Taking Laplace transformation on both sides of Eqs (18–23) and solving for $B_0^{**}\left(s\right),$ we get

$$B_0^{**}\left(s\right)=\frac{N_2\left(s\right)}{D_1\left(s\right)}$$

Where,

$$N_2=\left[1-Q_{\mathrm{1,10}}^{**}\left(s\right)\right]\left[Z_2^{**}\left(s\right)Q_{02}^{**}\left(s\right)+Z_3^{**}\left(s\right)Q_{03}^{**}\left(s\right)+Z_4^{**}\left(s\right)Q_{04}^{**}\left(s\right)+Z_5^{**}\left(s\right)Q_{05}^{**}\left(s\right)\right]+Q_{01}^{**}\left(s\right)\left[Z_2^{**}\left(s\right)Q_{16}^{**}\left(s\right)+Z_3^{**}\left(s\right)Q_{17}^{**}\left(s\right)+Z_4^{**}\left(s\right)Q_{18}^{**}\left(s\right)+Z_5^{**}\left(s\right)Q_{19}^{**}\left(s\right)\right]$$

The busy period in steady state is given by as follows:

$$BusyPeriodofserver=\underset{s\to 0}{\mathit{lim}}{B}_0^{**}\left(s\right)=\underset{s\to 0}{\mathit{lim}}\frac{N_2+sN{\prime }_2}{D{\prime }_2}$$

$$=\frac{\left[1-P_{\mathrm{1,10}}\right]\left[P_{02}{\mu }_2+P_{03}{\mu }_3+P_{04}{\mu }_4+P_{05}{\mu }_5\right]+P_{01}\left[P_{16}{\mu }_2+P_{17}{\mu }_3+P_{18}{\mu }_4+P_{19}{\mu }_5\right]}{\left[1-P_{\mathrm{1,10}}\right]\left[{\mu }_0+P_{02}{m}_{20}+P_{03}{m}_{30}+P_{04}{m}_{40}+P_{05}{m}_{50}\right]+P_{01}\left[{\mu }_1+P_{16}{m}_{20}+P_{17}{m}_{30}+P_{18}{m}_{40}+P_{19}{m}_{50}\right]}$$ (24)

3.6 Profit function

The expected profit P incurred by the system in long run is

$$P=k_{0}Availability-k_{1}Busyperiodofserver$$ (25)

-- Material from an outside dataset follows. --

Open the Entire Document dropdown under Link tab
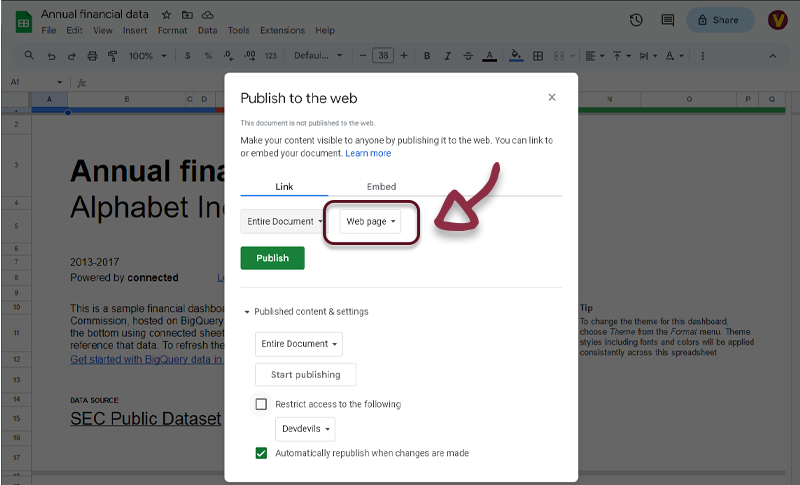Viewport: 800px width, 485px height. tap(283, 221)
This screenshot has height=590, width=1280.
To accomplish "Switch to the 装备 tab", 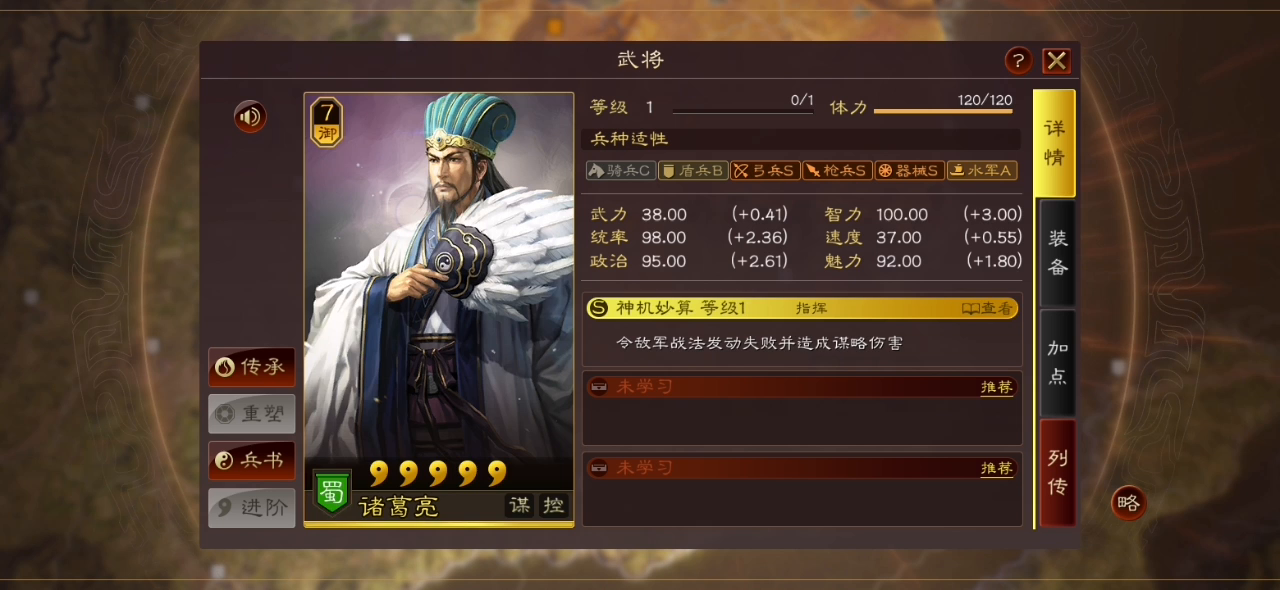I will point(1057,253).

Where k₀: revenue per unit time; k₁: cost per unit time

4. Estimation of reliability measures under classical and Bayesian setups

4.1 Classical estimation

Let us assume that the failure (f_i(.); i = 1,2,3,4,5,6) and repair (g_i(.); i = 1,2,3,4,5,6) rates of various components of turbogenerator followed Weibull distribution having common shape and different scale parameters. Where:

$$f_i\left(t\right)={\theta }_i\eta t^{\eta -1};i=\mathrm{1,2},\mathrm{3,4},\mathrm{5,6}$$

$$g_i\left(t\right)={\beta }_i\eta t^{\eta -1};i=\mathrm{1,2},\mathrm{3,4},\mathrm{5,6}$$

Here, θ_i&β_i are scale parameters while common scale parameter is η. All these random variables are statistically independent. As the main aim of present study is to estimate the parameters and reliability measures of turbogenerator in classical and Bayesian inferential setups. So, here maximum likelihood (ML) estimation method is employed as a powerful tool of classical estimation. The maximum likelihood estimators (MLE) of all the parameters are estimated for all the parameters of random variables.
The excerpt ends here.